## THE PROBLEM
From the entries below, list each line with "Codex".

## SUPPLIED MATERIAL
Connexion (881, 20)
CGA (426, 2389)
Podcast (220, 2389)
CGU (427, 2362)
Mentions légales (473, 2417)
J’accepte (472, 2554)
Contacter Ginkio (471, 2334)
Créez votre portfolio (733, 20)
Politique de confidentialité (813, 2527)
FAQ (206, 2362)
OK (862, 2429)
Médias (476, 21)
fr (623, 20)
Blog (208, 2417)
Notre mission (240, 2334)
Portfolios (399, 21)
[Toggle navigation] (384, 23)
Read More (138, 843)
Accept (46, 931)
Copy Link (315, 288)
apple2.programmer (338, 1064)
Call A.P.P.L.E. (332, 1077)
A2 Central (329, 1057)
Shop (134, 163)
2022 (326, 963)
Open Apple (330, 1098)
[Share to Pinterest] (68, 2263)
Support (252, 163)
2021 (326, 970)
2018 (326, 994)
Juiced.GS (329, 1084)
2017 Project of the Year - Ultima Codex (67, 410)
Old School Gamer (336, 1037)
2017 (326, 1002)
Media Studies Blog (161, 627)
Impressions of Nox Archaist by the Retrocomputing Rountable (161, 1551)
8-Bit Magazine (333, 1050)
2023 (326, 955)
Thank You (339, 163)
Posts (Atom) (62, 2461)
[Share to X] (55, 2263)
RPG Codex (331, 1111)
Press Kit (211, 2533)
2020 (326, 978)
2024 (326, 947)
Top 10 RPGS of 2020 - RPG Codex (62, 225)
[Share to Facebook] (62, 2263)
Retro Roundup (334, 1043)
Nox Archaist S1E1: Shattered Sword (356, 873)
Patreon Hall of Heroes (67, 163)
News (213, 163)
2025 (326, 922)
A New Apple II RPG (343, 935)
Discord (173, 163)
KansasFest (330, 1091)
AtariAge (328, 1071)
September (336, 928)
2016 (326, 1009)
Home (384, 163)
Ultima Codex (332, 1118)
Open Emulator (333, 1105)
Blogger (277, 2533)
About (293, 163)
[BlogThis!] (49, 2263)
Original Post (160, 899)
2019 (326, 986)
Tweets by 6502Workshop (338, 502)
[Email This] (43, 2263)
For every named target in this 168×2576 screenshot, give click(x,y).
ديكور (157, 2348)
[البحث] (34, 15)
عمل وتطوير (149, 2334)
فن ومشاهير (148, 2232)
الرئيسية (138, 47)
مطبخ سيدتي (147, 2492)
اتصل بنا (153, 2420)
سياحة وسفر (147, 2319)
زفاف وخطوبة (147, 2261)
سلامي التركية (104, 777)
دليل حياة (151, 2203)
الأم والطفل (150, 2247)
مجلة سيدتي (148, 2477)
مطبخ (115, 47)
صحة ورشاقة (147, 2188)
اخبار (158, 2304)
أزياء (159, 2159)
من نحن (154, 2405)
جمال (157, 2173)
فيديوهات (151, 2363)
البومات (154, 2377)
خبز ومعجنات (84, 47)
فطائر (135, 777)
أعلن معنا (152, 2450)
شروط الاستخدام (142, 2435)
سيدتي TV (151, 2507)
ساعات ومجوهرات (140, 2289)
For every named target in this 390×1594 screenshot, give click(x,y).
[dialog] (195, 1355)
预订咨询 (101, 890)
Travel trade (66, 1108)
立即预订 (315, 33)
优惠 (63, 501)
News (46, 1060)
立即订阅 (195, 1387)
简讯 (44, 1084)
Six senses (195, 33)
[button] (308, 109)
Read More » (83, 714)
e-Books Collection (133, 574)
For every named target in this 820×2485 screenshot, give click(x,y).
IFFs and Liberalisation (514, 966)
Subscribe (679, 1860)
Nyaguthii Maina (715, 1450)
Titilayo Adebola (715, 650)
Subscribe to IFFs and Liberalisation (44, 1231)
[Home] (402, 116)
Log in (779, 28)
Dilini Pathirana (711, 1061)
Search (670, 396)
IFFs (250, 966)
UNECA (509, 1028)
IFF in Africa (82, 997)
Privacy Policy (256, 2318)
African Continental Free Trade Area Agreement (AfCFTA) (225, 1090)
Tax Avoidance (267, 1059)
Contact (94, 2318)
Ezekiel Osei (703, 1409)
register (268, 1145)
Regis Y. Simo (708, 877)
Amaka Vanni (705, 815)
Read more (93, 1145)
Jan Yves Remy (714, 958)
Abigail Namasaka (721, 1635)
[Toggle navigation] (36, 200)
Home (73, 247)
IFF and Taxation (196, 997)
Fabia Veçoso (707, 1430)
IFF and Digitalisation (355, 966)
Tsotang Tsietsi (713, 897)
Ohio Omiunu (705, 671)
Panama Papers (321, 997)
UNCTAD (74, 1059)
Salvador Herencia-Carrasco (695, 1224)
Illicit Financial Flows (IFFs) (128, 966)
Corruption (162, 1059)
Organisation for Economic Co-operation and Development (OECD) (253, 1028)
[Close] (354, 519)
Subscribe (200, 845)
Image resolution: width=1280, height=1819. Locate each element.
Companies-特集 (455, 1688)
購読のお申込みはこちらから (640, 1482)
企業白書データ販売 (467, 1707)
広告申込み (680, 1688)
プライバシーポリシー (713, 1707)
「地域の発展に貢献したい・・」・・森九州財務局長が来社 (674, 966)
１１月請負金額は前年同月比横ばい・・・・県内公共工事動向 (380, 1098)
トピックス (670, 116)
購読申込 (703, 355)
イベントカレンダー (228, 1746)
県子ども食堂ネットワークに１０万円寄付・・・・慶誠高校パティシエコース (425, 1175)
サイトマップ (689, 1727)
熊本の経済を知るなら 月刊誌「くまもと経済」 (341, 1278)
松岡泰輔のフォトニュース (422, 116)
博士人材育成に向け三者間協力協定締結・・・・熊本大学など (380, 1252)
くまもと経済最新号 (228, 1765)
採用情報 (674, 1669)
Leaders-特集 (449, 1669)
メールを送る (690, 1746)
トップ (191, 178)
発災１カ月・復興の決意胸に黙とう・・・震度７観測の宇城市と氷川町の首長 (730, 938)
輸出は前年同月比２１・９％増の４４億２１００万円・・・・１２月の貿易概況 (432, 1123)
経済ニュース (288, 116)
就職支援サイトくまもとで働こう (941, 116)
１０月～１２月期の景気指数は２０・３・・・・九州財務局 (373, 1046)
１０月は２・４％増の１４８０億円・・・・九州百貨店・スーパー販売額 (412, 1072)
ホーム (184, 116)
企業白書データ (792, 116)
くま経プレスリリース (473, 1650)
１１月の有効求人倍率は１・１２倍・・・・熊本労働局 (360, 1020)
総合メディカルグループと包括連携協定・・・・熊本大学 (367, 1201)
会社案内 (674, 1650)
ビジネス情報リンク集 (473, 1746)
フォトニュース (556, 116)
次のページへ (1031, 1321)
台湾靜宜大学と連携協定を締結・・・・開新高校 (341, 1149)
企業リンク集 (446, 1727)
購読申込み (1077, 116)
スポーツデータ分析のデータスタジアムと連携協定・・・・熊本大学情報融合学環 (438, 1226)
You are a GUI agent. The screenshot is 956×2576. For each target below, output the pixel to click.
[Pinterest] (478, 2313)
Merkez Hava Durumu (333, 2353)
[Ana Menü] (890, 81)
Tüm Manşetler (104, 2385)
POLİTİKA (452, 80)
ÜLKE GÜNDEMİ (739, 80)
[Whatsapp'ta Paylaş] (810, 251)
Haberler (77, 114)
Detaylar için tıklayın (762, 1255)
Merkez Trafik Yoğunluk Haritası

## SOLUTION FOR THIS PROBLEM
2017 Project of the Year - Ultima Codex (67, 410)
RPG Codex (331, 1111)
Top 10 RPGS of 2020 - RPG Codex (62, 225)
Ultima Codex (332, 1118)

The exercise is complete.